Yaklaşan asker karınca sürüsünü izlerken, bir kez daha sıradan bir insanın sesini duydum.
“Sana bundan sonra bir şey önereceğim.”
Tata bunu.
Dörtlü Ördek.
Asker karıncalar içeri hücum etti.
Her taraftan saldıran birkaç asker karınca, Kang Min-ho'yu parçalayacakmış gibi yoğun bir cinayet niyeti gösteriyordu.
kamuoyu.
Roman Dmitriy şöyle devam etti:
“Bu canavarlar gözün görebildiğinin sonu değil. Hepsiyle başa çıkacağım ve seni güvenli bir yere götüreceğim. Ancak, şartlar var. Bir ay. Bir ay boyunca buraya uyum sağlamama yardım et.”
“Ne... ... .”
Anlaşılmaz bir açıklamaydı.
Hiçbir mana hissetmeyen sıradan bir insanın başına gelen asker karınca sürüsüyle nasıl başa çıkarsınız?
Peki adaptasyon ne demek?
“Seçmek.”
Tekrar sorulduğunda Kang Min-ho'nun derinlemesine düşünmeye vakti olmadı.
Uçurumun kenarındaydı.
Yaşamak için saman çöpünü bile yakalamam gerekiyordu.

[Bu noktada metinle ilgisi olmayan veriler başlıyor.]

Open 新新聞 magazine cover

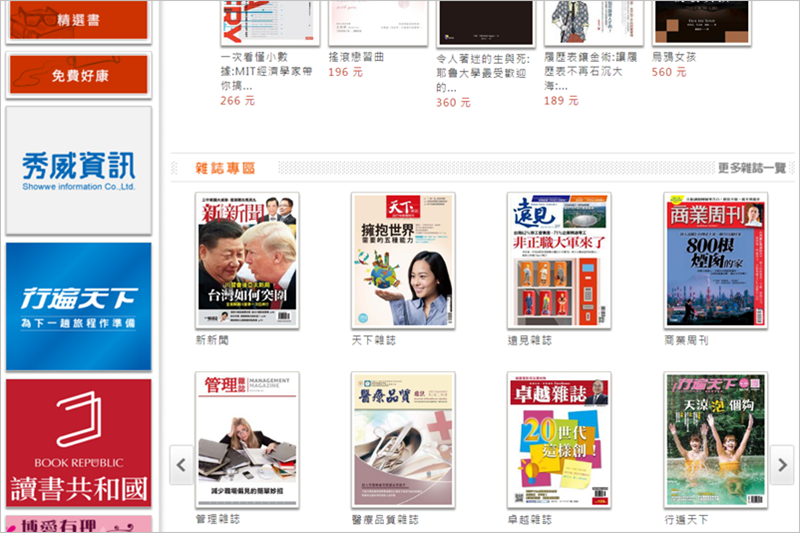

Yaklaşan asker karıncalar.
Kang Min-ho acilen bağırdı.
“iyi! Burada hayatta kalabilirsem, yardım etmek için her şeyi yapacağım!”
Sözler biter bitmez.
Kang Min-ho'nun çırpınışları arasında yanından geçen Roman Dmitriy, tek başına asker karıncalara doğru yürüdü.
“Anlaşma sağlandı.”
yeni hayat.
Artık yeni bir hayat yaşama sırası bendeydi.